High school may be too late to require financial literacy, planner says | Eastern North Carolina Now

    Publisher's note: This post appears here courtesy of the Carolina Journal, and written by Lindsay Marchello, Associate Editor.

    North Carolina high schoolers may be required to pass a financial literacy course in order to graduate, but a certified financial planner says children should start learning about finances even earlier and parents can take the initiative to teach these lessons.

    A bipartisan proposal to require high schoolers to complete a financial literacy course to graduate is making its way through the General Assembly. Senate Bill 134 would direct the State Board of Education to require all public high schools to teach a semester course on Economics and Personal Finance.

    The course would include learning about the true cost of credit, choosing and managing a credit card, borrowing money for a major purchase, home mortgages, credit scoring and reports, and planning and paying for postsecondary education.

    S.B. 134 would grant the North Carolina Council on Economic Education, a nonprofit organization, a little over $1 million to provide professional development courses for educators to learn the material. Teachers would receive a $500 stipend for completing the course.

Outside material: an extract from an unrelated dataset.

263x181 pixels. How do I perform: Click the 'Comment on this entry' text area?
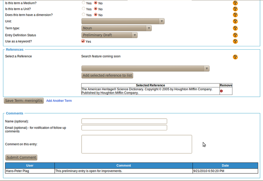click(x=136, y=144)
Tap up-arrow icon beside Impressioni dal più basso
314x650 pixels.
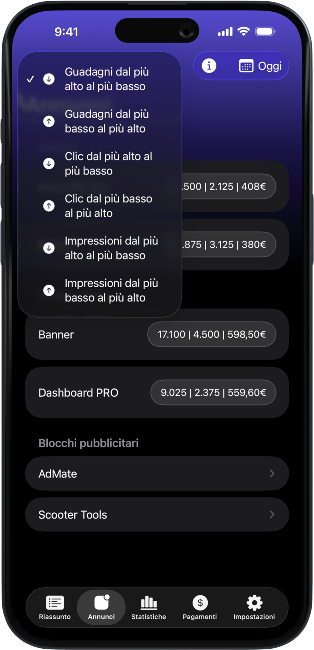[49, 290]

    Sens. Jerry Tillman, R-Randolph; Deanna Ballard, R-Watauga; and Jay Chaudhuri, D-Wake are the primary sponsors of S.B.134.

    Gregg Murset, the co-founder and CEO of BusyKid, a financial app geared towards teaching children to be financial responsible, said it's important for children to learn these types of lessons.

    "The main reason it's so important is because these skills with personal finance are the skills kids are going to use the most in their lives," Murset said. "We are focusing on the wrong stuff [in school] so that's why this is important. It's the life skills we'll use the most."

    Murset said the North Carolina bill is well intentioned, but he thinks students need to be learning about financial literacy earlier than high school. A foundation for understanding personal finances should start as early as elementary school and go into middle school.

    "They need to understand the basics so they can build on them in a very experiential way," Murset said.

    Parents don't have to wait for the General Assembly to pass a bill to teach their children about good financial practices. Murset said they can use technology like the app BusyKid to do it.

    BusyKid aims to teach children a balanced approach to finances. The app allows parents to set up a digital chore chart and pay their children when they complete certain chores through direct deposit. When children receive the money it can get sorted into three pots: saving, sharing, and spending.

    With the app, children have the opportunity to save their money, donate some to charity, or spend it on fun things like going to the movies.

    "That is a balanced financial approach. That is reality and that is what all of us as adults do," Murset said. "We earn money, we put some in a 401(k), then we share some with charity or church, and then we spend the rest."